Também as pessoas que trabalham com metais ou ferro podem inalar poeiras e fumos tóxicos. Alguns estudos revelaram que o seu impacto na doença foi tão grave como o efeito provocado pelo fumo do tabaco. E claro que trabalhadores da construção civil também estão em risco, lidando com areias, metais, ferro e outros. Não se deve esquecer que o amianto também pode provocar DPOC, mas podem demorar várias décadas até aparecerem os primeiros sintomas.

Agricultores, trabalhadores de fábricas de roupa, padeiros ou mesmo cabeleireiros, estão em contato com vários tipos de agentes irritantes orgânicos ou biológicos.
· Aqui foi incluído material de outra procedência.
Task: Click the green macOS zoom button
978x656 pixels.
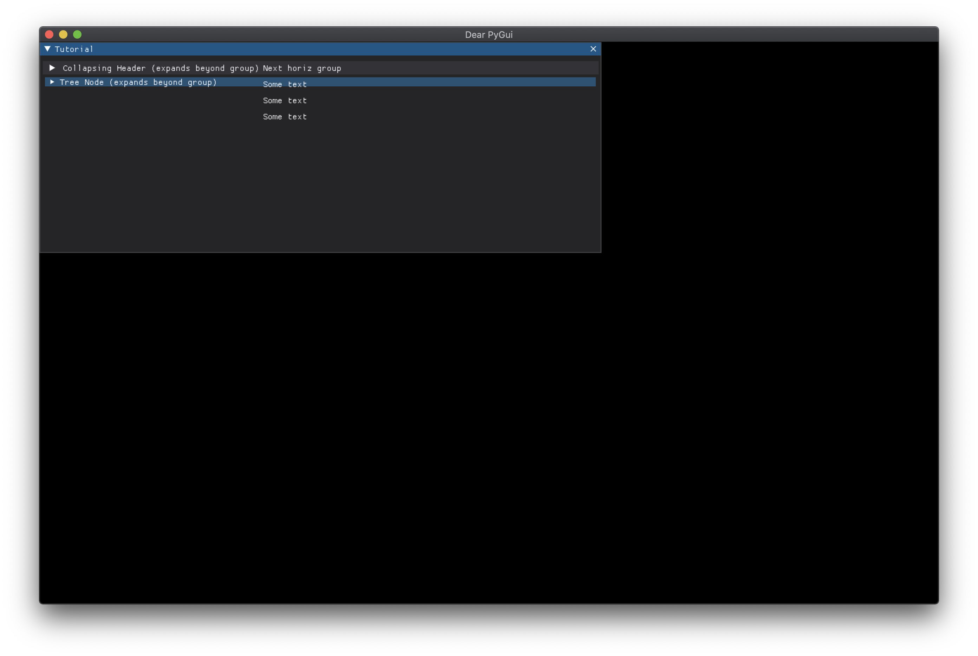Action: click(78, 34)
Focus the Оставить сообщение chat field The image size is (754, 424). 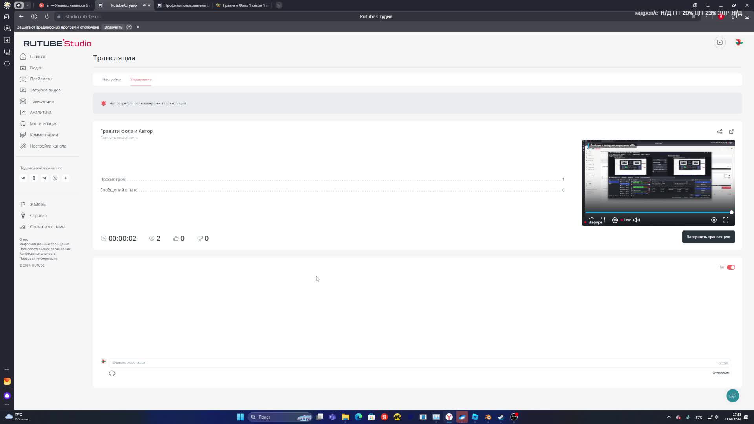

Nem todos terão acesso facilitado a apoio médico no âmbito da Medicina do Trabalho, pelo que nestes casos o seu médico de família terá um papel fundamental e deve estar atento e saber quando deve referenciar o doente. Se trabalha numa destas profissões e sente alguns dos sintomas que já falámos (e que vamos ainda explorar mais), exponha a sua situação ao seu médico.

É importante reforçar que este risco pode ser diminuído com a utilização de medidas preventivas, tal como as máscaras de proteção individual. Infelizmente, e pelo que tenho visto em alguns dos meus doentes, alguns não utilizam esta proteção, seja por não estarem disponíveis, o que é de lamentar, ou pelo fato de serem desconfortáveis ou incomodativas para algumas pessoas.  E claro que muitas não a usam por não darem a relevância devida ao efeito que estes pós ou poeiras possam ter no pulmão ou mesmo por total desconhecimento.

Lembre-se: A utilização de uma máscara de proteção individual é indispensável para quem trabalha em profissões de risco para desenvolver DPOC.